Aujourd’hui, les réponses de Benjamin Colboc, co-fondateur avec Arnaud Sachet de l’agence parisienne COSA. Ils ont récemment livré un parking silo pour l’ASL du quartier Danube à Strasbourg.
L’Architecture d’Aujourd’hui : Où êtes-vous confiné et comment vous êtes-vous organisé pour poursuivre votre activité ?
Benjamin Colboc : En télétravail, nous utilisons un arsenal d’outils numériques connectés pour concevoir, échanger, encadrer. Cela confirme que la plupart de nos déplacements usuels ne servent pas à grand-chose sauf faire du lien humain. Cela confirme également notre objection à la loi mobilités publiée le 26 décembre 2019 : qu’elle n’envisage pas moins de mobilité dès lors que nos technologies l’autorisent.
Pour le reste, sans chantier, la finalité de nos études disparait. Il nous reste à prendre de l’avance, mais pour combien de temps ? Et à apprendre, à réfléchir, ce qui est, ma foi, fort plaisant.
Confinement et architecture sont-ils antinomiques ?
Si l’architecture est « l’art de la réconciliation entre nous-mêmes et le monde, et [que] cette médiation s’effectue par les sens », dixit J. Pallasmaa, faut-il encore pouvoir éprouver physiquement des architectures ! Si « l’architecte est un poète qui pense et parle en construction », dixit A. Perret, faut-il encore construire, ce qui n’est pas chose aisée sans chantier ! Donc oui, confinement et architecture ne font pas bon ménage !
Quelles leçons pensez-vous tirer de l’impact écologique de cette crise ?
Cette crise sanitaire s’inscrit dans une série d’événements (effondrement des partis politiques établis, Brexit, montée des extrêmes, gilets jaunes, mouvement contre le réchauffement climatique, sortie des USA de l’accord de Paris etc.) qui agissent comme autant de révélateurs ou accélérateurs des maux ou attentes de nos sociétés, que je résumerai par deux questions : Comment donner du sens à l’anthropocène ? Comment habiter la mondialisation ?
Ces questions n’appellent ni réponses définitives, ni condamnations hâtives, mais interrogent nos pratiques actuelles.
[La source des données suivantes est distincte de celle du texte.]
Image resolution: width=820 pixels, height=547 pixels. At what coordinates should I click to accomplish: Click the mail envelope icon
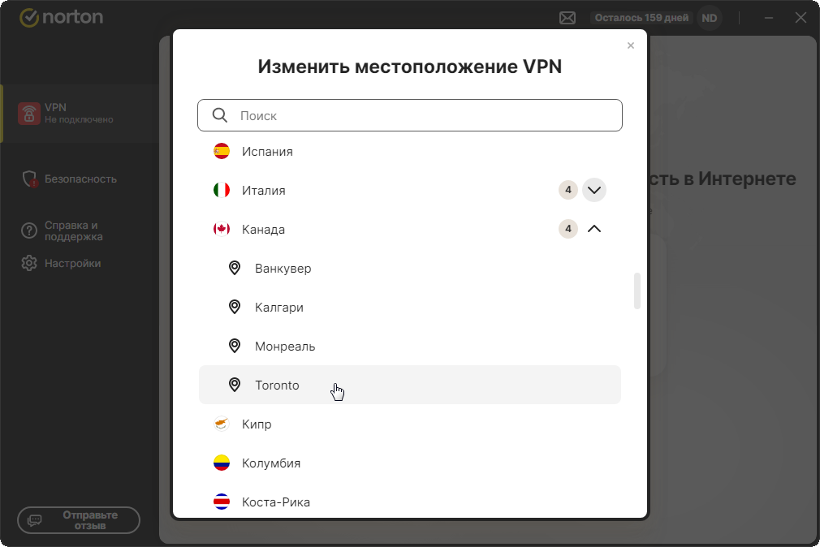(568, 18)
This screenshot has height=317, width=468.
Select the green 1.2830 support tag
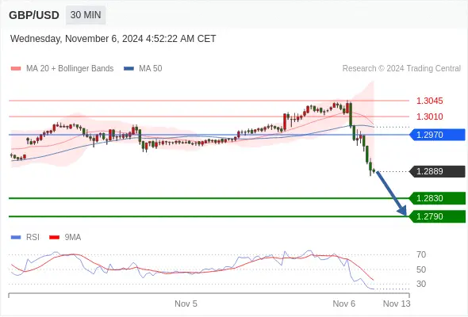(437, 198)
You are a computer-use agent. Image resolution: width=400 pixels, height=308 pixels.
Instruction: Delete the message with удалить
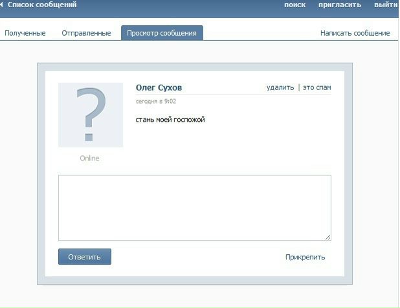[280, 88]
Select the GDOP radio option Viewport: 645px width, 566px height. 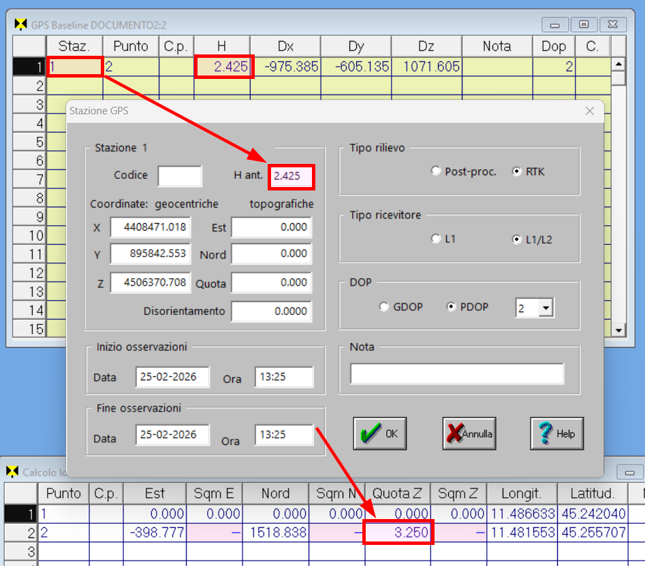click(384, 307)
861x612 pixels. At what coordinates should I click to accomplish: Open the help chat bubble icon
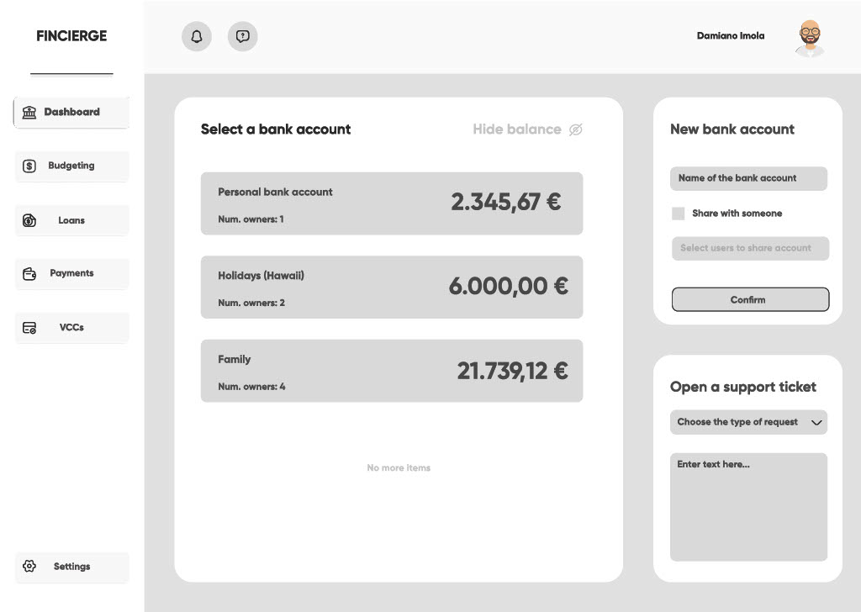(243, 36)
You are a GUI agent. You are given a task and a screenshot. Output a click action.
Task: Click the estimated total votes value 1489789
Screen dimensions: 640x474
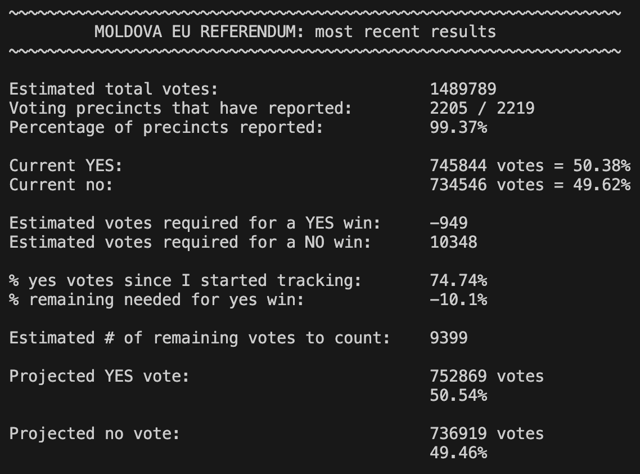point(463,89)
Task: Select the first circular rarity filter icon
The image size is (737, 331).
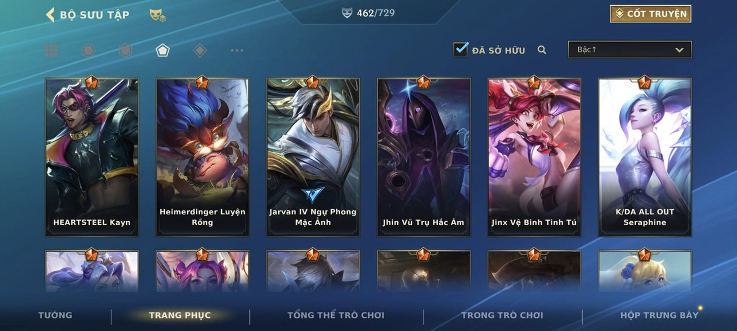Action: (x=88, y=51)
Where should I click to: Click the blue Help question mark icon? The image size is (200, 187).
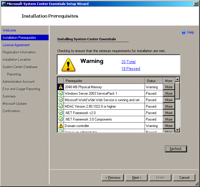[x=184, y=32]

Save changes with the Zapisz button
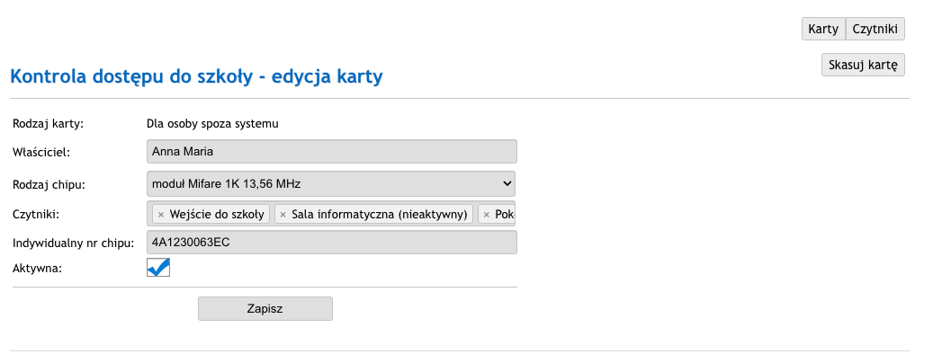pyautogui.click(x=265, y=309)
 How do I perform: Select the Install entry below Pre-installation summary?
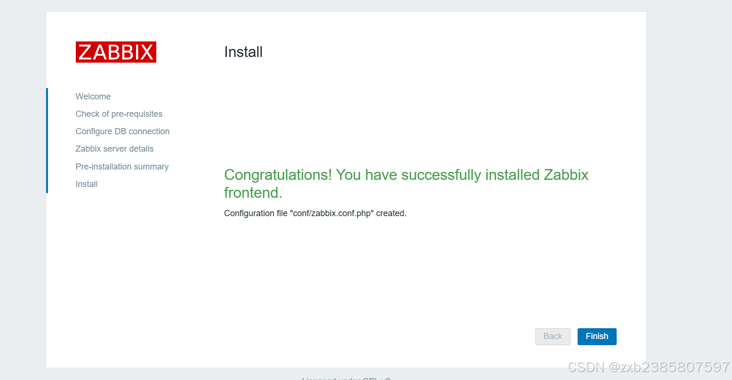pyautogui.click(x=86, y=184)
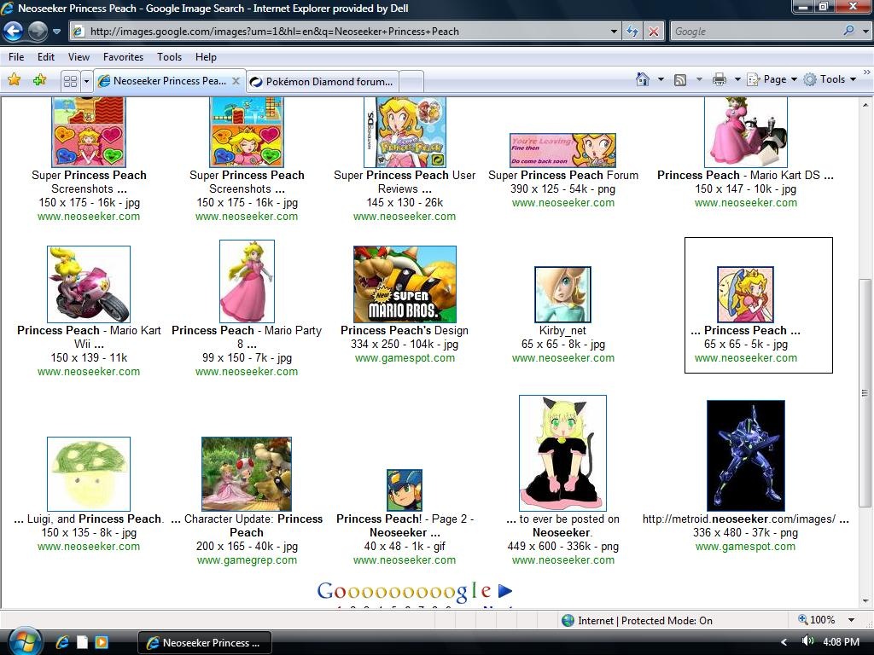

Quelques pistes :
– reposons politiquement la question de l’écoumène,
– aidons nous du numérique pour optimiser nos déplacements, nos ressources,
– intensifions l’emploi équilibré de ressources locales et développons le réemploi pour donner plus de sens à nos constructions,
– envisageons l’héritage construit du XXe siècle comme le grand terrain de jeu de l’architecture du XXIe siècle,
– faisons évoluer nos préjugés sur l’aménagement du territoire en acceptant les déserts humains, la densité, la disparition de la dualité ville/campagne,
et prônons la fin du fonctionnalisme pour chercher plus d’hybridité et de mutabilité.
Un film à voir, un livre à lire pendant le confinement ?
Le survivant (The Omega Man), de Boris Sagal, probablement pas un grand film, mais fantasmatique sur la vie d’après.
L’architecture moderne, principes et mutations, 1750-1950, de Peter Collins, pour se rappeler, s’il le faut, que le doute est inhérent à la nature humaine.
Un compte à suivre sur les réseaux sociaux ?
Deux : Les Échos Investir (investir.lesechos.fr) et Airparif (airparif.asso.fr)
Qu’espérez-vous de cette expérience ?
Une prise de conscience collective accélérée de l’ineptie des finalités de nos sociétés conduisant à la planification heureuse d’une sortie de la croissance avec comme objectifs partagés avec Éloi Laurent : le bien être des personnes, la résilience, et la soutenabilité. L’architecture, en tant que discipline en quête de sens, s’intéressant à l’environnement perçu, construit et habité par l’homme, aura un grand rôle à jouer !
Quel impact a ce confinement sur la perception de votre espace de travail et, inversement, de votre espace domestique ?
Qu’espace de travail ou domestique se confondent grâce à une technologie omniprésente et intégrée qui nous fait vivre le futur : maintenant.